I have learned SO much about myself and food during this process. My moment of failure taught me something. That I am not perfect. BUT. ALL of my moments of success – each and every meal otherwise – taught me that I have the power. The power to eat, do, feel, anything that I want. Anything.
I also learned practical things – I learned how different foods effect us. I learned many great recipes that I will use for the rest of my life. I learned that I LOVE sweet potatoes, butternut squash, and crock pots! I wouldn’t have known this if it weren’t for Whole30. Doing and (almost) completing Whole30 has been one of the best decisions I have ever made. And as much as I envisioned this last Whole30 blog post being a celebratory, happy, glamorous, perfect post about how I did everything correct and to the “T…” I hope that you learn something from my failure. It’s important to do our best, yet accept the fact that we can’t be 100% perfect all. the. time. (and keep our sanity!)

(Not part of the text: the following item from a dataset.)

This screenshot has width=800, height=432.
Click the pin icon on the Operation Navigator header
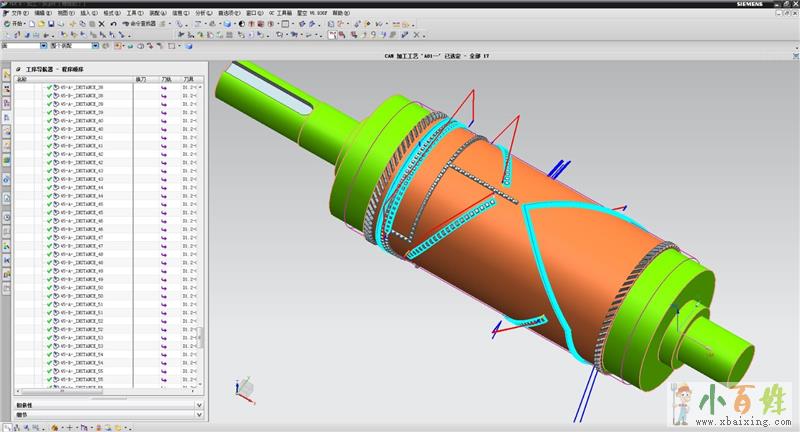pyautogui.click(x=17, y=69)
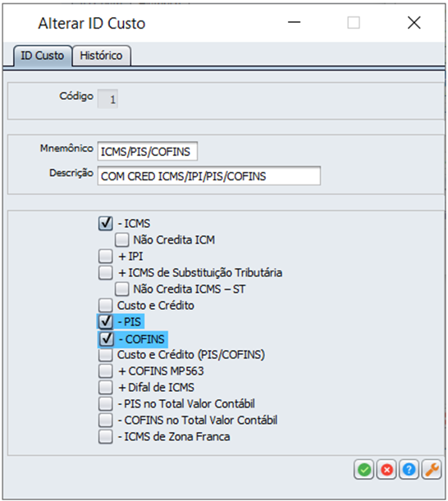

Though this will be my last blog update, Whole30 is NOT over! I will complete the 30 days – and beyond. I plan on adopting a Whole30-inspired diet – basically Paleo with the inclusion of legumes, oats/grains, and occasional treats. I think that putting certain foods 100% completely off-limits, unless allergic, can backfire or just be unnecessary. It’s all about balance and moderation.
In conclusion, I do NOT consider my Whole30 experience a failure. Overall, this has been a HUGE eye-opener and successful journey that is ultimately going to change my life from here on out! I am SO proud of myself. This one “slip up” does not define me, yet proves to myself that I am human! I wanted to highlight my “failure” because it just proves that life GOES ON, and we cannot take ourselves too seriously!
Have you tried Whole30? Did you ever slip up?